By John Locke, from An Essay Concerning Human Understanding

Key Arguments

  • In everyday life, 'the general names of substances, regulated in their ordinary signification by some obvious qualities, (as by the shape and figure in things of known seminal propagation, and in other substances, for the most part by colour, joined with some other sensible qualities), do well enough to design the things men would be understood to speak of.'
  • People 'usually conceive well enough the substances meant by the word gold or apple, to distinguish the one from the other.'
  • However, 'in philosophical inquiries and debates, where general truths are to be established, and consequences drawn from positions laid down, there the precise signification of the names of substances will be found not only not to be well established, but also very hard to be so.'
  • Locke gives the example of 'gold': someone who makes 'malleability, or a certain degree of fixedness, a part of his complex idea of gold, may make propositions concerning gold, and draw consequences from them, that will truly and clearly follow from gold, taken in such a signification.'
  • Yet 'another man can never be forced to admit, nor be convinced of their truth, who makes not malleableness, or the same degree of fixedness, part of that complex idea that the name gold, in his use of it, stands for.'

Source Quotes

With this imperfection, they may serve for civil, but not well for philosophical use. It is true, as to civil and common conversation, the general names of substances, regulated in their ordinary signification by some obvious qualities, (as by the shape and figure in things of known seminal propagation, and in other substances, for the most part by colour, joined with some other sensible qualities), do well enough to design the things men would be understood to speak of: and so they usually conceive well enough the substances meant by the word gold or apple, to distinguish the one from the other.

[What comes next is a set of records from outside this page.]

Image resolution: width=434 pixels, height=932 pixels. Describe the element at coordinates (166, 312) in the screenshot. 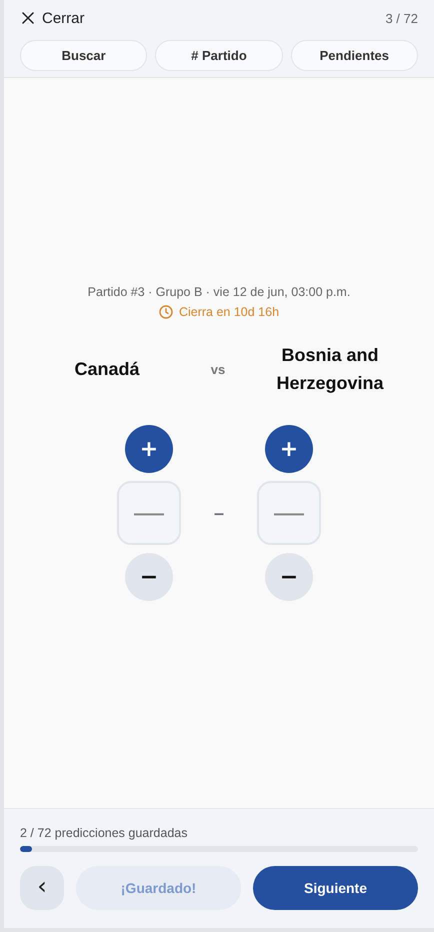

I see `clock-icon` at that location.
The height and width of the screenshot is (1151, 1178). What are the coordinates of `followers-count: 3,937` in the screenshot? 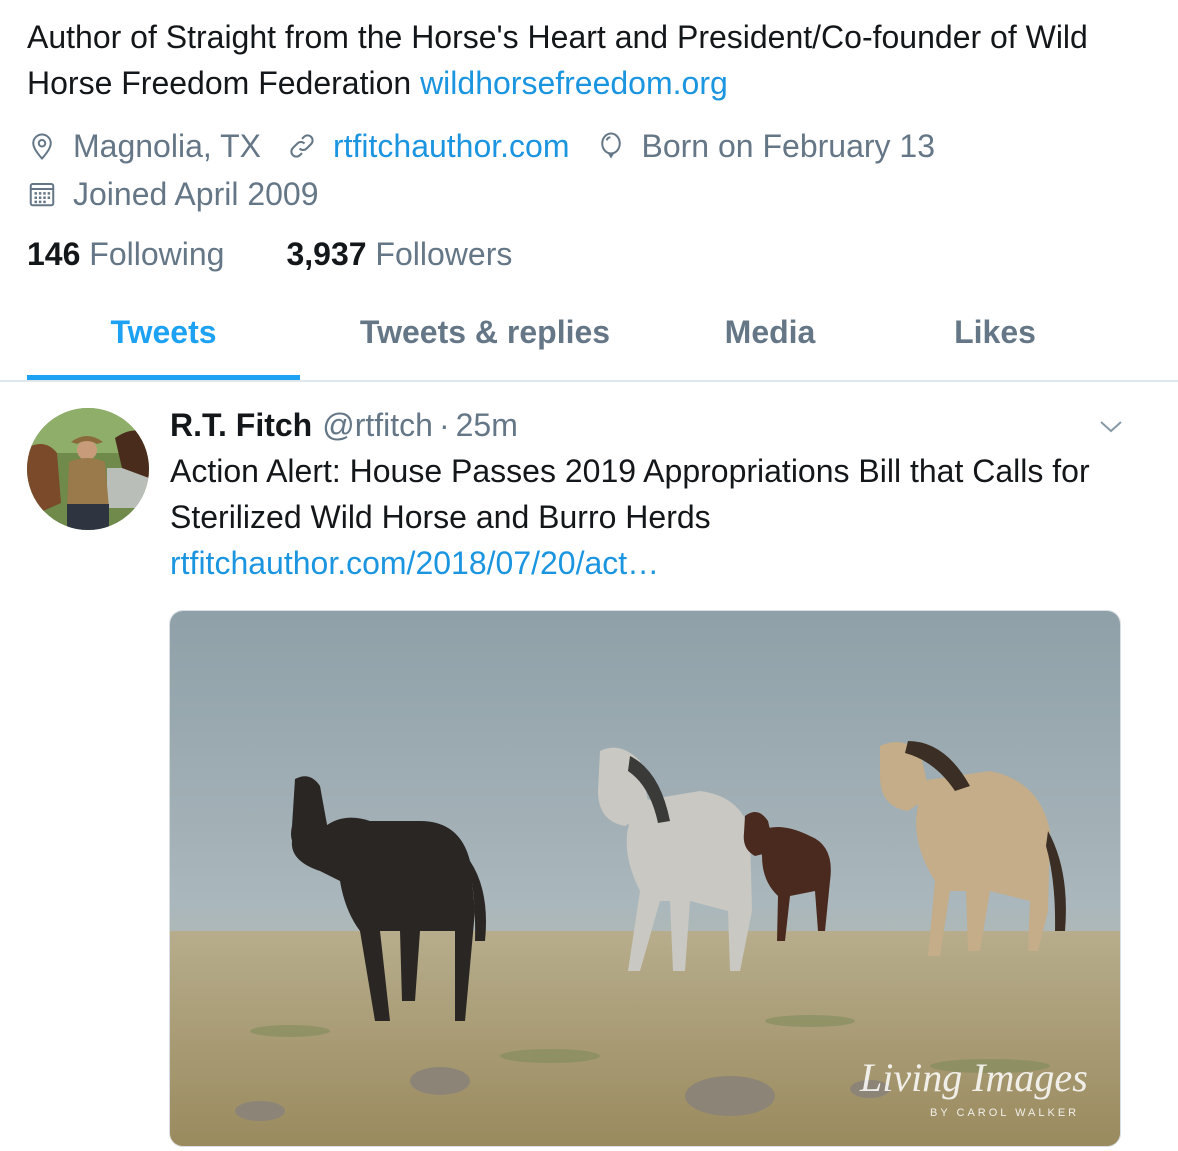 It's located at (326, 254).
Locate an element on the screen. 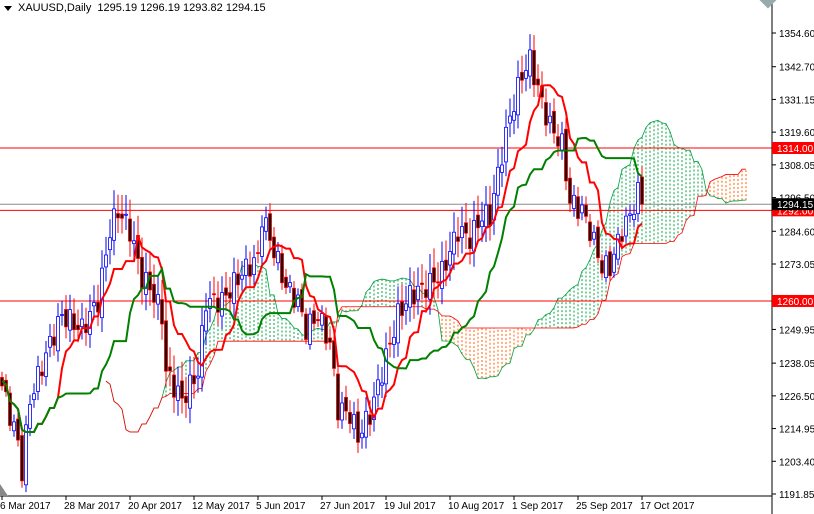 The width and height of the screenshot is (814, 514). time-tick-label: 27 Jun 2017 is located at coordinates (348, 506).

But in philosophical inquiries and debates, where general truths are to be established, and consequences drawn from positions laid down, there the precise signification of the names of substances will be found not only not to be well established, but also very hard to be so.
It is true, as to civil and common conversation, the general names of substances, regulated in their ordinary signification by some obvious qualities, (as by the shape and figure in things of known seminal propagation, and in other substances, for the most part by colour, joined with some other sensible qualities), do well enough to design the things men would be understood to speak of: and so they usually conceive well enough the substances meant by the word gold or apple, to distinguish the one from the other. But in philosophical inquiries and debates, where general truths are to be established, and consequences drawn from positions laid down, there the precise signification of the names of substances will be found not only not to be well established, but also very hard to be so. For example: he that shall make malleability, or a certain degree of fixedness, a part of his complex idea of gold, may make propositions concerning gold, and draw consequences from them, that will truly and clearly follow from gold, taken in such a signification: but yet such as another man can never be forced to admit, nor be convinced of their truth, who makes not malleableness, or the same degree of fixedness, part of that complex idea that the name gold, in his use of it, stands for.
But in philosophical inquiries and debates, where general truths are to be established, and consequences drawn from positions laid down, there the precise signification of the names of substances will be found not only not to be well established, but also very hard to be so. For example: he that shall make malleability, or a certain degree of fixedness, a part of his complex idea of gold, may make propositions concerning gold, and draw consequences from them, that will truly and clearly follow from gold, taken in such a signification: but yet such as another man can never be forced to admit, nor be convinced of their truth, who makes not malleableness, or the same degree of fixedness, part of that complex idea that the name gold, in his use of it, stands for. 16.

Key Concepts

  • as to civil and common conversation, the general names of substances, regulated in their ordinary signification by some obvious qualities
  • do well enough to design the things men would be understood to speak of
  • in philosophical inquiries and debates, where general truths are to be established, and consequences drawn from positions laid down
  • the precise signification of the names of substances will be found not only not to be well established, but also very hard to be so.
  • such as another man can never be forced to admit, nor be convinced of their truth, who makes not malleableness, or the same degree of fixedness, part of that complex idea that the name gold, in his use of it, stands for.

Context

Book III, Chapter IX, §15, where Locke contrasts the adequacy of everyday use of substance‑names with their inadequacy for rigorous philosophical argument.